▶ **Your objective**:
After locating the line that contains "The width and height of the screenshot is (859, 513)." in the data below, set down exactly that line and each one after it through the line that contains "Given: Click the blue", and nothing more.
-- Opening Marker --
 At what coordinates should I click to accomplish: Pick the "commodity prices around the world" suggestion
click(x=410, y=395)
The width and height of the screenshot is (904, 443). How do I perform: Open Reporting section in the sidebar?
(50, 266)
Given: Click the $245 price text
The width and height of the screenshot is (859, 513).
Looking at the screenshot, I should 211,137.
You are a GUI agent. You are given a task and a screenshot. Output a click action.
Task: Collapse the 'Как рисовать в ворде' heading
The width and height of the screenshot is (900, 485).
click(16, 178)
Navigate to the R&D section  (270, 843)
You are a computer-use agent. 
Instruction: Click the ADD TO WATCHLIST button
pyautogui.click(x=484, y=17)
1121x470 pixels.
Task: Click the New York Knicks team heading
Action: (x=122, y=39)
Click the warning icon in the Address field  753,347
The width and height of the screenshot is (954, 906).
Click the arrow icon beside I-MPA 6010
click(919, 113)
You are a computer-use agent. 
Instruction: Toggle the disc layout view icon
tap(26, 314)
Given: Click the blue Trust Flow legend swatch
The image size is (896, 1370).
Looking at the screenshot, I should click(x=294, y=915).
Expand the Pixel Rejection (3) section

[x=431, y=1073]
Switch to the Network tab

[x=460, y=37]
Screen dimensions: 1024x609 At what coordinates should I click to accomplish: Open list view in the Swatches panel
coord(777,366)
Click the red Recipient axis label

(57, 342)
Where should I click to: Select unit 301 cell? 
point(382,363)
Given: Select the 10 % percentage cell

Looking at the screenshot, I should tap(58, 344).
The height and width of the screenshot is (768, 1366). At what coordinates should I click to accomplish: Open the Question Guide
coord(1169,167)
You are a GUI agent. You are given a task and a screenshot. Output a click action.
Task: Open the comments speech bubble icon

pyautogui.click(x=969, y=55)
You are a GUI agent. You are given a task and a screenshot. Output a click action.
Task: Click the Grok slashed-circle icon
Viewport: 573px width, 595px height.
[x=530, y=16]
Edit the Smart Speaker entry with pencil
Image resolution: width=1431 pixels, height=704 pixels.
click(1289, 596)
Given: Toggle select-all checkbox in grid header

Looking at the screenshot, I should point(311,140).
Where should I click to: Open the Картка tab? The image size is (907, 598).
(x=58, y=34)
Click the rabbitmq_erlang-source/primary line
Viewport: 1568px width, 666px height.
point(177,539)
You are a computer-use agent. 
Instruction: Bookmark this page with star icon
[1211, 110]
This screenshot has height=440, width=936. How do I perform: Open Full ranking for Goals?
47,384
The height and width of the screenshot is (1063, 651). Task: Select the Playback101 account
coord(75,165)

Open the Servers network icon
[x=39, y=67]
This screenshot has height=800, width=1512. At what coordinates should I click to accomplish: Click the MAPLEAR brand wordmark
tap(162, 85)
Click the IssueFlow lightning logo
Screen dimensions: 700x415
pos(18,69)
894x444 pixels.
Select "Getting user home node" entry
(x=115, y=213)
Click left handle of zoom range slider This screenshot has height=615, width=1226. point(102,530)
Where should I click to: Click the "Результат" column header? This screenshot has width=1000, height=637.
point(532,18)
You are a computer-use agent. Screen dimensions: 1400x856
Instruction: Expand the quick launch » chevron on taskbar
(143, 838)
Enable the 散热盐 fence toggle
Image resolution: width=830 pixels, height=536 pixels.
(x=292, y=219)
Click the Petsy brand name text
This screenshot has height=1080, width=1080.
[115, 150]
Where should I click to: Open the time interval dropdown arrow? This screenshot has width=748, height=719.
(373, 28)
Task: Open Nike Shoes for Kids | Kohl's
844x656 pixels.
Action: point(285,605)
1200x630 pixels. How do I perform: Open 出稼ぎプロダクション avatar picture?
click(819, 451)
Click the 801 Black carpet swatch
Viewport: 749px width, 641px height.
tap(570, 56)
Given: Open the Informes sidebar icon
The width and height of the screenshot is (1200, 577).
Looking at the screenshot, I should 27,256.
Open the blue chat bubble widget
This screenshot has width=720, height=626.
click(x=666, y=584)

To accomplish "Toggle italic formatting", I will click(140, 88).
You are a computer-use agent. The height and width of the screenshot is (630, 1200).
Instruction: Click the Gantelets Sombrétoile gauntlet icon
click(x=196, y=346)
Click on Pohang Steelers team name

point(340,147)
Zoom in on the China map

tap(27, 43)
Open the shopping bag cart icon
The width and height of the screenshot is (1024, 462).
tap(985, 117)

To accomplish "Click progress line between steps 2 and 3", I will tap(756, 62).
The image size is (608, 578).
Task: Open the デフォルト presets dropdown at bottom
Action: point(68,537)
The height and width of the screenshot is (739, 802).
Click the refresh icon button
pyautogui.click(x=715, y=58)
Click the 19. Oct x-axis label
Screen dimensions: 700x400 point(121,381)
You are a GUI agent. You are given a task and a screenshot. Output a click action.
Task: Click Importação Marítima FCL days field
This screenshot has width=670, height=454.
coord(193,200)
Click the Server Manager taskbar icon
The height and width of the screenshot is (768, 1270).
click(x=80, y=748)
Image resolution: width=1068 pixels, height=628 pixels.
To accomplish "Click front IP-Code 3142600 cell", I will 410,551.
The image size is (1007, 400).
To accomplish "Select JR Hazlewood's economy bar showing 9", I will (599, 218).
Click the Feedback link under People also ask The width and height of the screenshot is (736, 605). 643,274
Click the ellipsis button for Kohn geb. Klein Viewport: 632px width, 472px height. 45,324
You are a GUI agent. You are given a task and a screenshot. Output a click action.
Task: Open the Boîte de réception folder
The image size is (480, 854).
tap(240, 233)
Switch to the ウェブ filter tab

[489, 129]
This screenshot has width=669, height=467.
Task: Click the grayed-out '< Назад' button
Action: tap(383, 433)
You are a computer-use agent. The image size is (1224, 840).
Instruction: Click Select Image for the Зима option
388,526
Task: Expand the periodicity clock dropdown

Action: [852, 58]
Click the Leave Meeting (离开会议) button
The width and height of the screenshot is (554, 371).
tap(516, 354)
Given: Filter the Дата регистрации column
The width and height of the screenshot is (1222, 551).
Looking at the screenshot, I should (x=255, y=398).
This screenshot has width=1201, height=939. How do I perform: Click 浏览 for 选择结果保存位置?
-- Closing Marker --
▶ **Answer space**:
The width and height of the screenshot is (859, 513).
Looking at the screenshot, I should 211,137.
You are a GUI agent. You are given a task and a screenshot. Output a click action.
Task: Collapse the 'Как рисовать в ворде' heading
The width and height of the screenshot is (900, 485).
click(16, 178)
Navigate to the R&D section  (270, 843)
You are a computer-use agent. 
Instruction: Click the ADD TO WATCHLIST button
pyautogui.click(x=484, y=17)
1121x470 pixels.
Task: Click the New York Knicks team heading
Action: (x=122, y=39)
Click the warning icon in the Address field  753,347
The width and height of the screenshot is (954, 906).
Click the arrow icon beside I-MPA 6010
click(919, 113)
You are a computer-use agent. 
Instruction: Toggle the disc layout view icon
tap(26, 314)
Given: Click the blue Trust Flow legend swatch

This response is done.